So I understand the monty hall problem fine but not the reverse.
Premise of question: As I was watching a show on youtube there were 3 people eating burritos and one had a bad filling and one of the people had the option to switch with one of the other two people then all people bite the middle of the burrito.
What I think I understand: if the burritos are distributed at random you can assume a 66% of getting a good burrito. If you stay with your burrito you remain with a 66% chance. If you switch your odds will go down because the best you can do is the same fine burrito or you can get the bad burrito.
What I dont understand: What is your odds if the host doesnt eliminate one of the burritos? Is it the same 66% no matter what cause you dont know any additional information even if the options of switching are equal to or worse than your own hopefully good option?
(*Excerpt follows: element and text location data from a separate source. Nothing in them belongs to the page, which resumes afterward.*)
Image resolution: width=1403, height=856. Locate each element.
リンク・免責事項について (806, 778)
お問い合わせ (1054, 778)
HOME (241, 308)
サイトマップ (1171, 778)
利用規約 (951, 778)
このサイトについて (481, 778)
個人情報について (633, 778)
I don't think your decision matters since no information is added by the elimination/non elimination of a burrito.
Consider the different strategies of switch/stay. $$P(good_i) = 1-P_{bad,i}=2/3$$
If you go with switch: $$P(good|good_i)= 1/2$$ $$P(good|bad_i)= 1$$ $$P(good) = \frac{2}{3}\frac{1}{2}+\frac{1}{3}=2/3$$
If you stay: $$P(good|good_i)= 1$$ $$P(good|bad_i)= 0$$ $$P(good) = \frac{2}{3}+0=2/3$$
So it doesn't matter as expected
Edit:The question is extended to include additional question from asker:
Say the host unwittingly revealed one of the good burritos. I believe you need to take into account the unwittingly part. Say you choose a burrito and the host is known to not know which burrito is which.
$$P(good_i|good_{revealed}) = \frac{P(good_{revealed}|good_i)}{P(good_{revealed})}P(good_i) = \frac{\frac{1}{2}}{\frac{2}{3}}\frac{2}{3}=1/2$$
If the host doesn't know then no information is transmitted and you are neither better off switching nor staying.
Say the host always reveals a good burrito, then we are in standard Monty hall territory. We should stay.